Assange não vai entregar-se à polícia britânica

Polícias vão à embaixada do Equador para intimar o fundador da Wikileaks a comparecer a uma esquadra para dar início ao processo de extradição para a Suécia, sob pena de nova violação à liberdade condicional.
“A lei de asilo tem precedência sobre a lei de extradição”, disse Assange. Foto de wheelzwheeler

Ouvido ao telefone pela BBC, Julian Assange disse ter sido aconselhado a ignorar o pedido feito pela polícia de se entregar, saindo da embaixada do Equador em Londres, por temer que a Suécia o extradite para os EUA. “A lei de asilo, tanto em termos domésticos quanto internacionais, tem precedência sobre a lei de extradição”, disse o fundador da Wikileaks.

Assange insistiu que os EUA já reuniram secretamente um grande júri desde o início de 2011 para o acusar. E reproduziu à BBC gravações de alguns políticos norte-americanos que se disseram a favor do seu assassinato.

Sobre as mulheres suecas que o acusam de violação na Suécia, Assange insistiu que não foi acusado de nada e que tudo o que havia a dizer sobre esse caso já foi dito.

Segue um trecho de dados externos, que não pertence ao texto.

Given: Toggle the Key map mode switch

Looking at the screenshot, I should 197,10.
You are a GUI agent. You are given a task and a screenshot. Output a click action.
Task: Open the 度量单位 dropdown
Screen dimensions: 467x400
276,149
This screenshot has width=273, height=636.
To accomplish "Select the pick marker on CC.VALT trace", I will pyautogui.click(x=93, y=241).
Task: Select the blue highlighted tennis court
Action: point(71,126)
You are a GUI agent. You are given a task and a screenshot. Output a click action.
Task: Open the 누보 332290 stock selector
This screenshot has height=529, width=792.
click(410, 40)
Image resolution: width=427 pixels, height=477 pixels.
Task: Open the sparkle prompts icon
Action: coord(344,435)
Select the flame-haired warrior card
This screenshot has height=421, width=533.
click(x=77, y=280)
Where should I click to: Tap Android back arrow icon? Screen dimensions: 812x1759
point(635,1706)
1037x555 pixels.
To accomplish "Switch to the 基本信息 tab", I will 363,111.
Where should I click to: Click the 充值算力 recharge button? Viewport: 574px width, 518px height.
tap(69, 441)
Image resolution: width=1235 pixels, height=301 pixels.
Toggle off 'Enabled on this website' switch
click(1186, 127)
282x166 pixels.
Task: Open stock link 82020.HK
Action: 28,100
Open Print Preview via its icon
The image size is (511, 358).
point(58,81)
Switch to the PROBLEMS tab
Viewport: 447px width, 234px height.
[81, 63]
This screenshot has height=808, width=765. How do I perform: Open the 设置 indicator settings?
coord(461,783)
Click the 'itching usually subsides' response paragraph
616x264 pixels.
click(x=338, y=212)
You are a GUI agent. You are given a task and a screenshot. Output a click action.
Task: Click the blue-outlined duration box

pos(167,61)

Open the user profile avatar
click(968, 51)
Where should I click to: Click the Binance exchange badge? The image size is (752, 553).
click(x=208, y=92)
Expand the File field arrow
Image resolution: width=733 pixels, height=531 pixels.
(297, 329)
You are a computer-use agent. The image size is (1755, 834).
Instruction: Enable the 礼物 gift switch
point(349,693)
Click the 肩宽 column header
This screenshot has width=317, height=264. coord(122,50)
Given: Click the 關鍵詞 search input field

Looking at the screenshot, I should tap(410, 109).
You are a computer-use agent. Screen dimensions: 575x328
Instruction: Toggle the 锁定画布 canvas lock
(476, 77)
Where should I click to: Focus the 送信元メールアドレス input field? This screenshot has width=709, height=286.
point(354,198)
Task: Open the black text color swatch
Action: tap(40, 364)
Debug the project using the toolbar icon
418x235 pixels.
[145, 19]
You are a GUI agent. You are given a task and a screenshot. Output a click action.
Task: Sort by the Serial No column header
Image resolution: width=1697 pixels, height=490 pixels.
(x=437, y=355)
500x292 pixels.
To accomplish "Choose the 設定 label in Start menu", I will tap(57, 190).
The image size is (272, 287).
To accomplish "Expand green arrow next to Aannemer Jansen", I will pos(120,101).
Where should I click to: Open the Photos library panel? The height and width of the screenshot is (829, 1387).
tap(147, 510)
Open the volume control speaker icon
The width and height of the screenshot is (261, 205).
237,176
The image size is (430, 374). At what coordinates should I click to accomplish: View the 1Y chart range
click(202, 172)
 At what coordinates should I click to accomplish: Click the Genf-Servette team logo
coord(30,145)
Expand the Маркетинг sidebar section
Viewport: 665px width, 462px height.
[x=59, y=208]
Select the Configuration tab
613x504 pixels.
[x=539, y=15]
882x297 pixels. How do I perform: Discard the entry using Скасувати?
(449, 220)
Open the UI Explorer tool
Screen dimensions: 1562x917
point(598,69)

Entretanto, Robert Naiman, diretor do grupo de campanha Política Externa Justa, entregou na embaixada do Equador um pedido para que o presidente Rafael Correa aceite dar asilo a Julian Assange. O pedido foi assinado por mais de 4 mil norte-americanos, entre eles os cineastas Michael Moore e Oliver Stone, o ator Danny Glover, o linguista e ativista Noam Chomsky, o comediante Bill Maher, e Daniel Ellsberg, que divulgou em 1971 os Papéis do Pentágono.